Sunday 23 September 2012

The Power of Three


For just a few moments, I actually wondered if Kate was the Big Finish character Elizabeth Klein.


The Power of Three has a few clever ideas and I actually wondered for the first ten minutes if this might turn out to be a good story. I really liked the way this episode deconstructed previous Earth-set stories. When Sarah Jane Smith got involved in an Earth-set story, she would drop everything and help out the Doctor. Here the adventure has started, the Doctor has showed up and Rory is getting ready to go to work. I also liked the way the characters were expecting the cubes to turn out to be an alien invasion and were left waiting and waiting for something to happen. It would probably have been a more interesting story if the cubes had actually turned out to be a marketing gimmick or a a clever work of concept art (a Doctor Who story without aliens? It has been done before!). Unfortunately, the expected happens and the cubes start glowing and doing evil things. That is the point at which the story starts to drag. For every good idea in this story, there are at least two bad ones.

It's a bit difficult to see Amy and Rory as a good example of normal life. Amy has had a traumatic childhood, a history of psychiatric treatment and has become a successful model after working as a kissogram. Rory comes close to being normal, except we know he has spent a thousand years guarding a box in the guise of a Roman Centurion and was also an Auton replicant. How do you relate to characters like that? A couple of episodes ago, Rory and Amy were about to go through a messy divorce. Now they are playing the average happy British family. Rory's dad seems a completely different character to the person we met in his first appearance. He is not so much a character as somebody who is there to deliver comic lines.

The introduction of Kate Stewart as leader of UNIT does not get enough time to do it justice. Kate comes across as rather colourless and uninteresting. She is very quick to point out that her position has nothing to do with her father. Does anybody really believe that? Nepotism is not cool. Bringing up the Brigadier, I really hate all the sentimentalizing of the Brigadier. Nicholas Courtney was a great actor, but it is getting a bit tedious. The Brigadier was actually best as a bully and an antagonist of the Doctor. Turning him into a pseudo-companion or a comic sidekick was just wrong.

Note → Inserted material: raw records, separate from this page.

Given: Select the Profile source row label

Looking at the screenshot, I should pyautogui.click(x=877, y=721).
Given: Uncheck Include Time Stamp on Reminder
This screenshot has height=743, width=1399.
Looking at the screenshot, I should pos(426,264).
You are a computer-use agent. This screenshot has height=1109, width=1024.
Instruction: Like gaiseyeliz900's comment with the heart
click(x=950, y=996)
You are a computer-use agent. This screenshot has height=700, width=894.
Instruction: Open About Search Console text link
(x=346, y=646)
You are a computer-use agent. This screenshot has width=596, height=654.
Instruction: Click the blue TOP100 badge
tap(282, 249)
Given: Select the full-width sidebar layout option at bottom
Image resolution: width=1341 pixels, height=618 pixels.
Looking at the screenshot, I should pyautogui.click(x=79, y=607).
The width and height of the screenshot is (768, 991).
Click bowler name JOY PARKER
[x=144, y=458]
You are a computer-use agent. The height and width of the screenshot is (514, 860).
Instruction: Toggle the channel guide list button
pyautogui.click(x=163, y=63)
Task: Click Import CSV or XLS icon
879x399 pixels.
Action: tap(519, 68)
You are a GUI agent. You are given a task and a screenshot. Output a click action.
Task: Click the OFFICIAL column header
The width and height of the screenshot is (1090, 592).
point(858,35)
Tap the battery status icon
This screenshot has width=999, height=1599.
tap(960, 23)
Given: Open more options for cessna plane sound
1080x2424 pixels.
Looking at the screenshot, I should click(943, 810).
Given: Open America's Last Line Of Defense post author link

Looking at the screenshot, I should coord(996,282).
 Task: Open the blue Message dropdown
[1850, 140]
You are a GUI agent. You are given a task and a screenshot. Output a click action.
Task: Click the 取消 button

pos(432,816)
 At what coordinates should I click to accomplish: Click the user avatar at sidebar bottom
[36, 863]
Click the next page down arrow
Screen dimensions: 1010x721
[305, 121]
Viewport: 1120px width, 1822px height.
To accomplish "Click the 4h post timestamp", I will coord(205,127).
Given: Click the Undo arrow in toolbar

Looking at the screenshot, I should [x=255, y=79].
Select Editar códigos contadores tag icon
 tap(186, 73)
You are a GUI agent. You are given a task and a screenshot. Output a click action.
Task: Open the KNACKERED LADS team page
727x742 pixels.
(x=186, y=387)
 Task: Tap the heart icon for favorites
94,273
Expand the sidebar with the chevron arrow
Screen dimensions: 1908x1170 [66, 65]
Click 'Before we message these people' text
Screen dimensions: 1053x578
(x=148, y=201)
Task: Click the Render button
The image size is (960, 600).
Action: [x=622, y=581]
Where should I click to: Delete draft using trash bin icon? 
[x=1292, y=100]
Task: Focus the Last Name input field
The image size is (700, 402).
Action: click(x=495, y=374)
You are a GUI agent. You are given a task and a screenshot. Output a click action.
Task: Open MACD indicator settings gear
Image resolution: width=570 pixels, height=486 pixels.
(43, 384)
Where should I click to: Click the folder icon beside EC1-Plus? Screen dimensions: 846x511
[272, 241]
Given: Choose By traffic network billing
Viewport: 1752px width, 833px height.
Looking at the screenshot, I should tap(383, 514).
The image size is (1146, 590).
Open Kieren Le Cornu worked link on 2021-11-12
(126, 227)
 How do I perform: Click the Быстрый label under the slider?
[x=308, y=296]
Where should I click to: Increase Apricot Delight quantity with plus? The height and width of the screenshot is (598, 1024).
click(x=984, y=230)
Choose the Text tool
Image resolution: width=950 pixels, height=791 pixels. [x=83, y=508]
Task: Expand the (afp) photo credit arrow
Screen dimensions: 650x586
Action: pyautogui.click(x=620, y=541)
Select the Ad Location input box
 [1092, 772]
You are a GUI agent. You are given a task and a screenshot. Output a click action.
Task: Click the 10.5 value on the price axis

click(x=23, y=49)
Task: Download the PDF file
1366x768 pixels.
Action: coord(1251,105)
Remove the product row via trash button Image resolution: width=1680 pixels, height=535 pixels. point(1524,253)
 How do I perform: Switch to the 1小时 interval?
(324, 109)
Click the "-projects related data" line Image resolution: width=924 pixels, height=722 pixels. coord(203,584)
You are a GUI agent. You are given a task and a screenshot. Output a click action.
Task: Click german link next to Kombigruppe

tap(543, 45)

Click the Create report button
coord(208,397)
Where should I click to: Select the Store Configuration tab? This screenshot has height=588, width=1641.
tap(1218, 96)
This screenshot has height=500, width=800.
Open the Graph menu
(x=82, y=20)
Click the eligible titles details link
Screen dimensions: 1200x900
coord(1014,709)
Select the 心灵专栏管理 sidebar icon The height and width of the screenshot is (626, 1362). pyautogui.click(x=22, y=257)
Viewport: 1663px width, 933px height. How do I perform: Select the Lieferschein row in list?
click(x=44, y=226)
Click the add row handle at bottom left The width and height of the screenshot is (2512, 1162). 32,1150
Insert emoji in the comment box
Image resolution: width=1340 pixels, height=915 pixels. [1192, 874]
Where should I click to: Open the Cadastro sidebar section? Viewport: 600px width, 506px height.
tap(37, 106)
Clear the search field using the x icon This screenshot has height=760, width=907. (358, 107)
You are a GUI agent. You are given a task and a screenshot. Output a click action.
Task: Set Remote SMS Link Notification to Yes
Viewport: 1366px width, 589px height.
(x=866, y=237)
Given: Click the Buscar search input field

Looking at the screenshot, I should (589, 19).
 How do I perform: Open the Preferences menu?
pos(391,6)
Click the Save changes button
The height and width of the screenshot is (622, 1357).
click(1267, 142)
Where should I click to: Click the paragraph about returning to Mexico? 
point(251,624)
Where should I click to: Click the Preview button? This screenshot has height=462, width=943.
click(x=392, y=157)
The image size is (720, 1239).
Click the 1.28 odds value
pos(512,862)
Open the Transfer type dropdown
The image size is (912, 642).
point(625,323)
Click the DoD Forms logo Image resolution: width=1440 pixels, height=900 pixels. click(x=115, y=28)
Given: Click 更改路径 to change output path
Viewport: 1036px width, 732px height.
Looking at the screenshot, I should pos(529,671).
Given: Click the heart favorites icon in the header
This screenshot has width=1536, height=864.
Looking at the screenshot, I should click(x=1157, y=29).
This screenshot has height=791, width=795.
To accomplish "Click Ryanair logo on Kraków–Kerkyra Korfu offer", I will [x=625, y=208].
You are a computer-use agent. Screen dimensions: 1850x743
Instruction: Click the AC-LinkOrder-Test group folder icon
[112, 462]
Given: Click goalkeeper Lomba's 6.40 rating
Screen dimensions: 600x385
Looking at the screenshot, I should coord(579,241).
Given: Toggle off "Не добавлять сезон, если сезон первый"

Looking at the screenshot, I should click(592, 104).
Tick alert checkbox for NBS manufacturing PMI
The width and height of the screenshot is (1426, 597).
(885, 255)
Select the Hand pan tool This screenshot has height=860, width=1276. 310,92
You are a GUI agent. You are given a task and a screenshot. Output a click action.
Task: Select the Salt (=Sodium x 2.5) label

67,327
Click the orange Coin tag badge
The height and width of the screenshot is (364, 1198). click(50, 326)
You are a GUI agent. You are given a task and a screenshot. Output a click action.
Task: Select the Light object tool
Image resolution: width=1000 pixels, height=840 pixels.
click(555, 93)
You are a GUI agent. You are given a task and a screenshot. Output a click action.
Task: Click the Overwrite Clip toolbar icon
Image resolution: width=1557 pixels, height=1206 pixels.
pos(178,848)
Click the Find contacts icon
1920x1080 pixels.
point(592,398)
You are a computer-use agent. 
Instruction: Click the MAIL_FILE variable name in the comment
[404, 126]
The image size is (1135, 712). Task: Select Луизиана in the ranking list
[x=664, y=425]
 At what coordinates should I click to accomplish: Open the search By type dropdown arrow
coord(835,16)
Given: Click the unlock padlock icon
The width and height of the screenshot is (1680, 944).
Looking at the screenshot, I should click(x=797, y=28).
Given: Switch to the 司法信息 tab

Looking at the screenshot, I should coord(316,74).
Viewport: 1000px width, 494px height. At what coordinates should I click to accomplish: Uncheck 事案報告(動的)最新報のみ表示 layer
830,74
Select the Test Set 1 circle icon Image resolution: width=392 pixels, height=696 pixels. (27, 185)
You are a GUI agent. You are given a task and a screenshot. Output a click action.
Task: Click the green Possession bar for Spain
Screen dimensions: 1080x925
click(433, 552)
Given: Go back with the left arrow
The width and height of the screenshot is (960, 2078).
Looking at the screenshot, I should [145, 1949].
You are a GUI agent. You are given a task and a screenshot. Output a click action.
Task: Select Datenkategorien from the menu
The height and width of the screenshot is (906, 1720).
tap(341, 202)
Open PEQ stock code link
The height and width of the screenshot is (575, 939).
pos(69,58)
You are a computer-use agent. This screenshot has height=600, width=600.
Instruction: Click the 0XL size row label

The alien menace turned out to be a terror from the mythology of Gallifrey. We had the terrible vampires and Yssgaroth and the Hoothi fungus that can animate the dead. It turns out that they are also terrified of some old bald guy with wrinkly skin. Time Lords scare very easily.

Proving that the story has too much going on and not enough time (though they oddly manage to throw in a bit of historical romping with Henry VIII), the Doctor saves the day by waving around his sonic screwdriver. This is the kind of reset button plotting that we became so used to under RT Davies and which we have never quite got away from under Moffat.

This was yet another disappointment of an episode.

2 comments:

  1. The only part of this review I agree with is the last two paragraphs.